To be done: Output everything from the line containing "This screenshot has" down to the line containing "(x=29, y=82)", reproducing each line exactly as it appears.

Dataset records:
• • •
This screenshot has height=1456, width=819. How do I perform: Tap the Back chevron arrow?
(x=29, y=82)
• • •
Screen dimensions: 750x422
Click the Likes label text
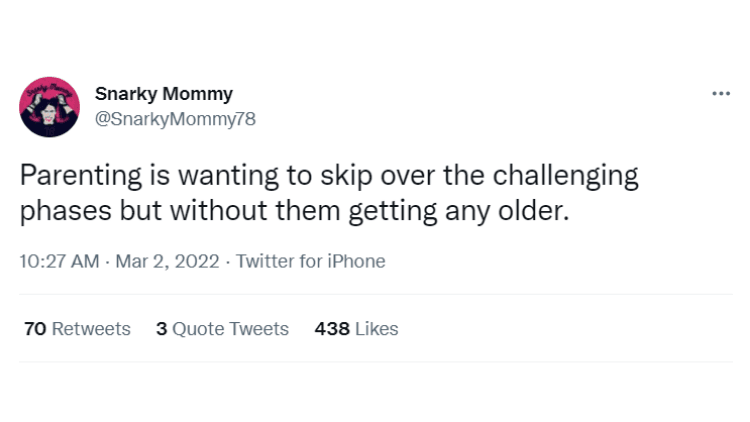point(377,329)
• • •
Expected answer:
This screenshot has height=1456, width=819. How do I perform: Tap the Back chevron arrow?
(x=29, y=82)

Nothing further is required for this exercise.